There is a lot going on in the world right now. Oceans are rising. Empires are tottering. New rights are being won in some places just as those same rights are being lost in others. Everything feels like it’s on the brink of something momentous, something great, although, as Ollivander explains to Harry when he’s helping him pick out his wand, great can mean both terrible and good. And so it is against this background—this background of great things, both terrible and good, that I want to talk about something that it is, I believe, of vital and immediate importance.
I want to talk about the impending death of the Amtrak dining car.
Recently it was announced that beginning in 2020, the traditional dining car meal service would be discontinued on some trains and replaced with what Amtrak is calling “a la carte” style dining. This means no more Amtrak kitchen (the meals would be pre-packaged), no more dining car reservations, and, most importantly, no more being forced to sit with strangers as you await your medium rare steak and baked potato on a plastic plate.
This, to anyone who has not experienced the Amtrak dining car, probably sounds like a good thing. Because, really, who want to sit with strangers while they eat? Eating is a surprisingly intimate and vulnerable act, so much so that even the busiest of restaurants wouldn’t dream of asking diners to share a table, no matter how long the wait. Wouldn’t dream of it, that is, until that busy restaurant is also hurtling across the landscape at the same time, trying to keep to a schedule that is entirely independent of people’s dining choices.
This is the point at which I would normally be expected to wax poetic about how the Amtrak dining car is the Great Equalizer, or something like that.

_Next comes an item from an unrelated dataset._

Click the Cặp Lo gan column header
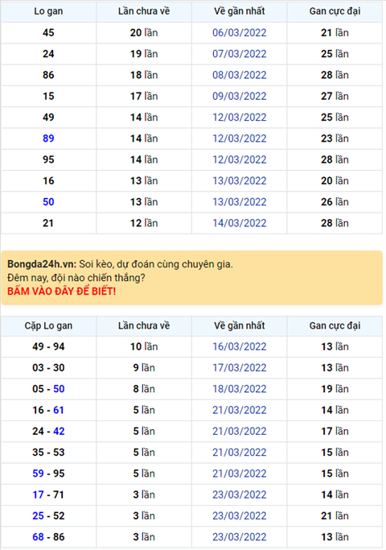Viewport: 386px width, 550px height. click(48, 326)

About how by being forced to eat with strangers we soon come to realize that we have more in common than we know, that our differences are really not that vast, and that, underneath it all, we are all the same. Which is a lovely sentiment, and maybe true on some other level, but is not at all what I’m trying to convey here.
For starters, the Amtrak dining car is NOT the Great Equalizer: it is almost entirely made up of people from the sleeping cars, and those people have paid at the very least double what the people in coach have paid to be on that same train. No, if you want that kind of equality you would have much better luck in the cafe car. And secondly, the dining car subset of slightly-well-off people is also made up of the even smaller subset of people who can’t or won’t fly, either because of fear, or discomfort, or simply not being allowed (although it is not usually the conversation starter, I have met people on the “no fly” list in the dining car). So, no, the people in the dining car are neither “a slice of life” or “just like you and me.” Or rather, they are exactly like you and me, in that they are all just a little bit weird. Just as I am weird. And, hopefully, as you are weird, too.

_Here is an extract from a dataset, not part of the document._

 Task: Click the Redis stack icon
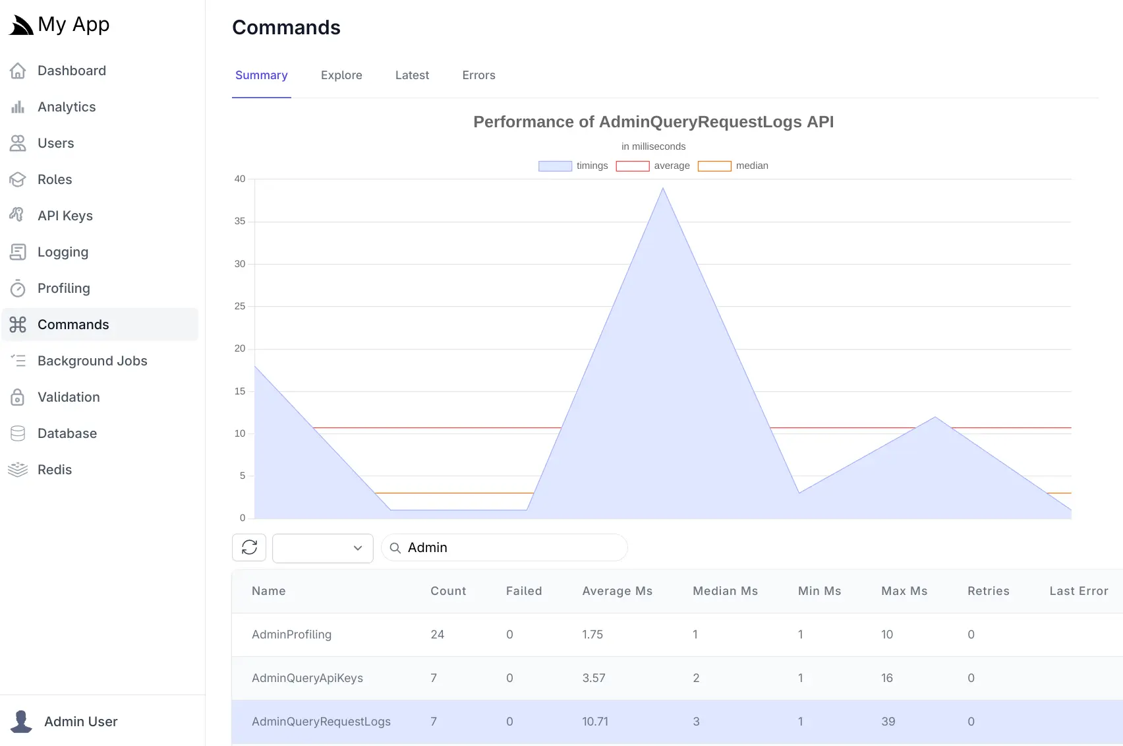pos(18,470)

On my most recent Amtrak trip I sat next to an elderly Japanese woman who was making her annual trek to see Johnny Mathis in Branson, Missouri, and a real estate developer who built luxury homes but, for unrevealed reasons was no longer “allowed” to fly. And who eagerly passed on her advice of “always add an elevator—wealthy people don’t like to walk up stairs.”
They were both really weird. Delightfully weird. And without the Amtrak dining car, I would not have gotten to experience quite that particular kind of weirdness—or rather, I might have experienced it, but would have then been free to take note of it and then move on, leaving both of those people to linger as “quirky” stereotypes in my rear view. But because all of this was revealed before the salad, when we still had two more courses to go, I was able to catch a glimpse of the person beneath the quirk.
Don’t get me wrong: at the end of the meal they were still weird. As I’m sure I was still weird to them. But, hopefully, we were all just a little bit more real to each other as well. And that is what makes the Amtrak dining car still so very necessary—and still, for as long as it lasts, so very great.
In every possible sense of the word.